**YOUR INSTRUCTIONS**
Because the images are not wanted, restate every line below word for word without them.
--- START ---
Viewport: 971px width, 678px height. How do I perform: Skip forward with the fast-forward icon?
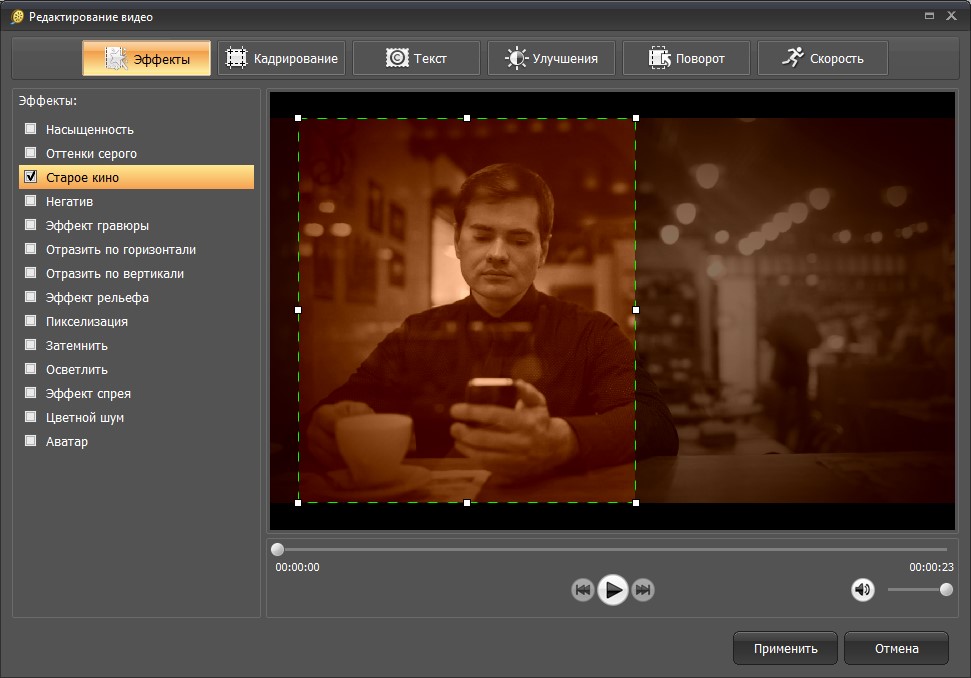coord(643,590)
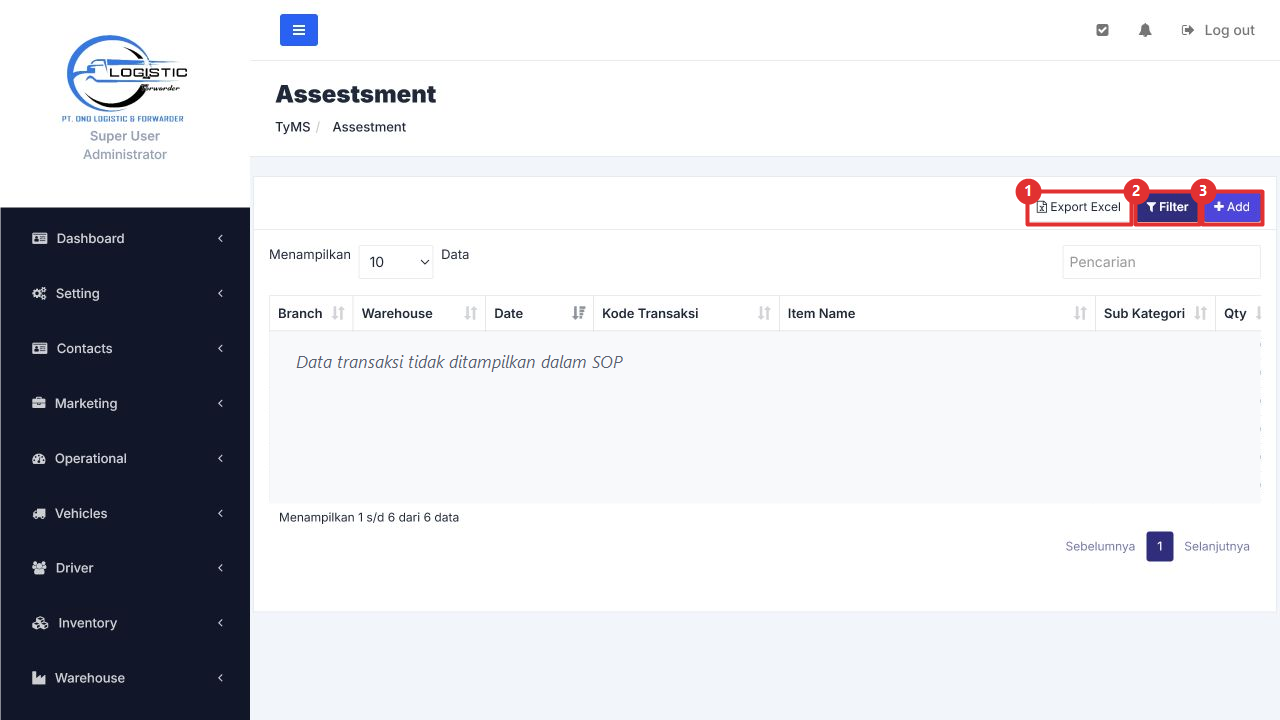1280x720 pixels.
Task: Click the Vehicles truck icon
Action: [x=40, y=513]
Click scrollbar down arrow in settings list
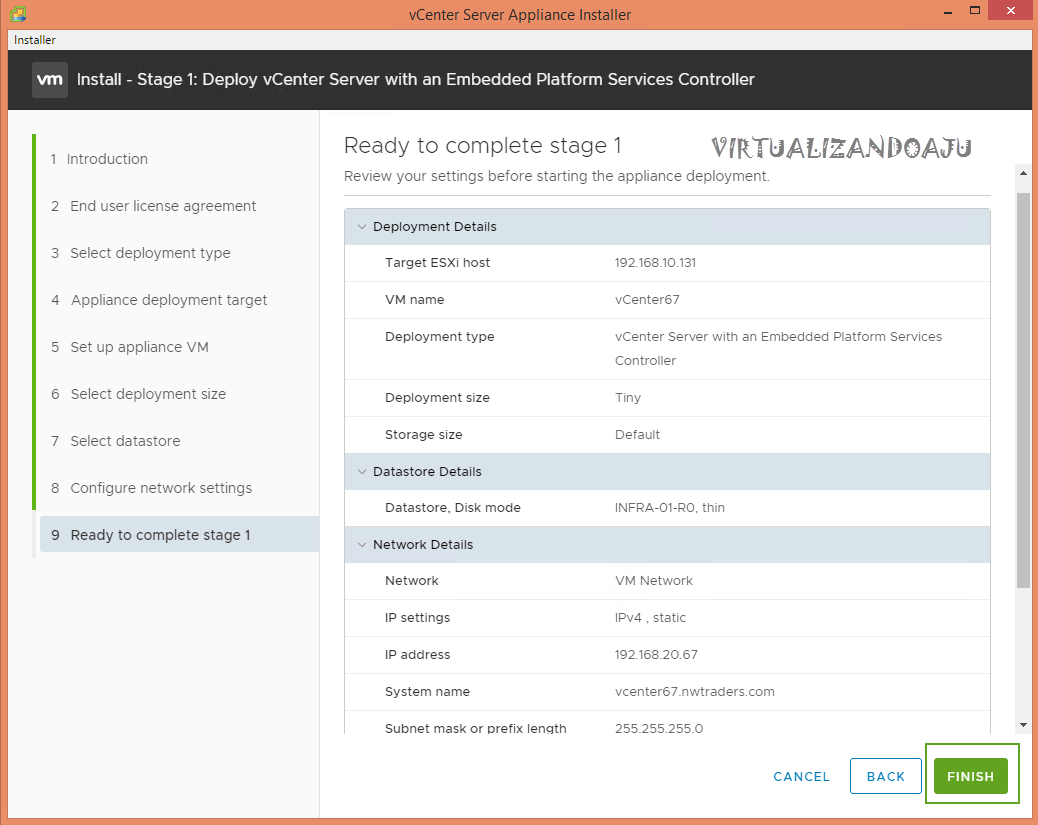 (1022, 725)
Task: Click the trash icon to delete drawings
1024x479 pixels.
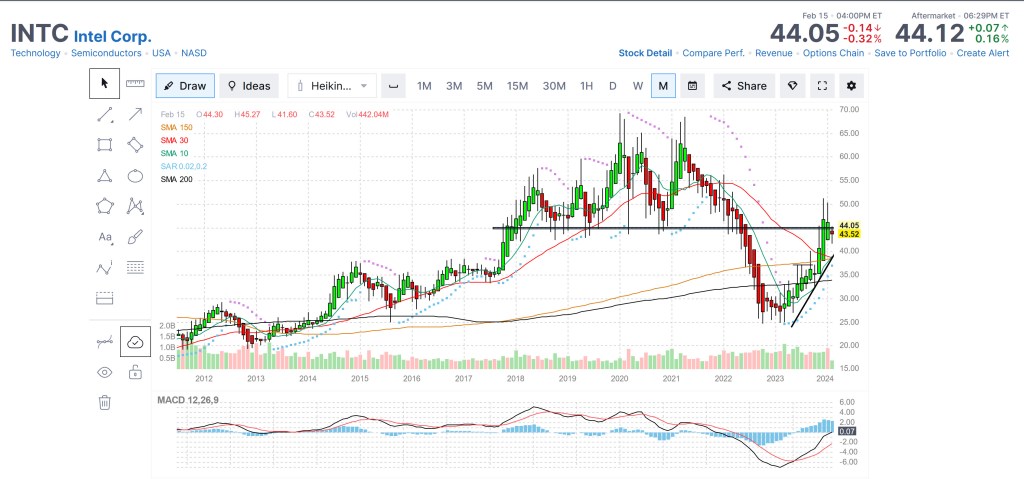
--- END ---
**TASK RESULT**
Viewport: 971px width, 678px height. How do I perform: Skip forward with the fast-forward icon?
coord(643,590)
1280x720 pixels.
Task: Click the Vehicles truck icon
Action: [x=40, y=513]
Click scrollbar down arrow in settings list
 (1022, 725)
Task: Click the trash icon to delete drawings
1024x479 pixels.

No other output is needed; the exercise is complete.